Online content is published so fast and furious these days that no one can read it all. Ears are burning at corporate brands, too, because much of that Web content is talking about them. What are people saying? One part of answering that question is to ask how people seem to be feeling about the things they are talking about. Scalable, automated, accurate, sophisticated sentiment analysis is a much sought-after technology that almost no one has really nailed yet.
Jennifer Zeszut was the founder and CEO of Scout Labs, a social media monitoring service acquired by social CRM company Lithium in 2010. ScoutLabs does sentiment analysis, among other things, and Zeszut spoke at the O’Reilly Strata Summit on Big Data this week about the things her company has done that she believes point toward the future of this red hot tech trend.
Zeszut worked previously at eBay and Avenue A I Razorfish.
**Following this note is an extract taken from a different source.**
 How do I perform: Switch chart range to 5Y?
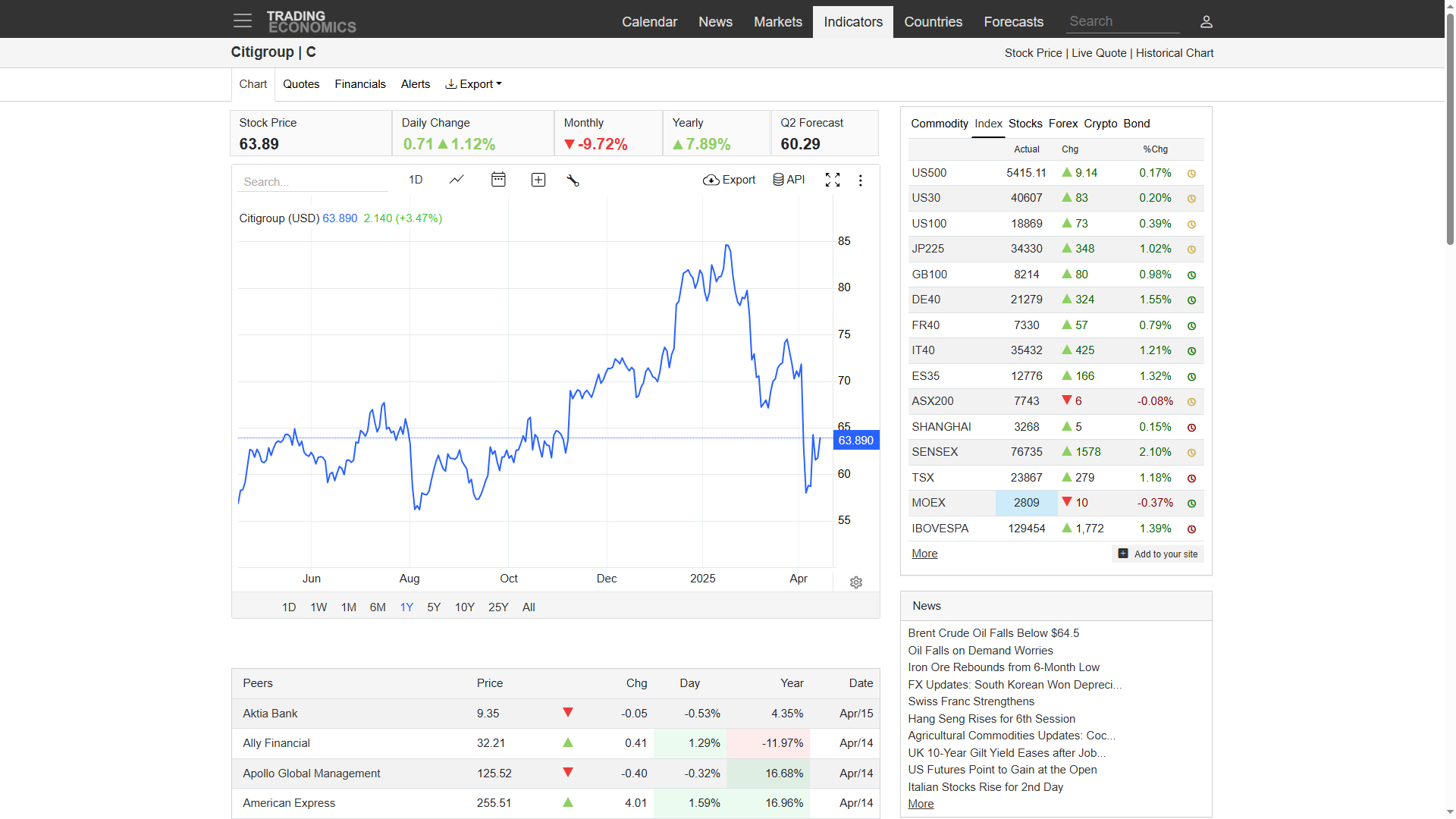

She recently addressed the White House on how to best support tech startups.
Here’s a summary of her advice about sentiment analysis, for companies that build it and customers that buy it. My take-away here? It’s not just technology, it’s also a lot about muscle and brains.
- Harness the wisdom of crowds – scale and let your algorithm learn. Zeszut says that once ScoutLabs got enough scale, across hundreds of companies with hundreds of users at many of them, it was common for one user to manually reclassify the sentiment on an item that was relevant to other users as well. Zeszut says that making sure her algorithm learned from that was key.
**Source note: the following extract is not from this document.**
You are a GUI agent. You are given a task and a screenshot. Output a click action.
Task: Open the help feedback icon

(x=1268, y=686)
- Don’t stop at positive, negative or neutral sentiment. How about noticing people at a moment of indecision? Imagine wishes, caveats, comparisons and preferences. “You should push your vendors for more than just positive, negative and neutral,” Zeszut says.
- Architect for flexibility: if you built a sentiment engine 10 years ago – it won’t work today. If you don’t build for flexibility now – it will not work in 5 years. Several speakers throughout the day discussed the balance between art and science in working with big data.
“Thank you,” Zeszut concluded, “to the Googles and Twitters of the world for giving us metadata, demographic data, geodata. With each new metadata we can filter with easily, we get be more nuanced in what we offer and be more expansive about how we build the algorithms.”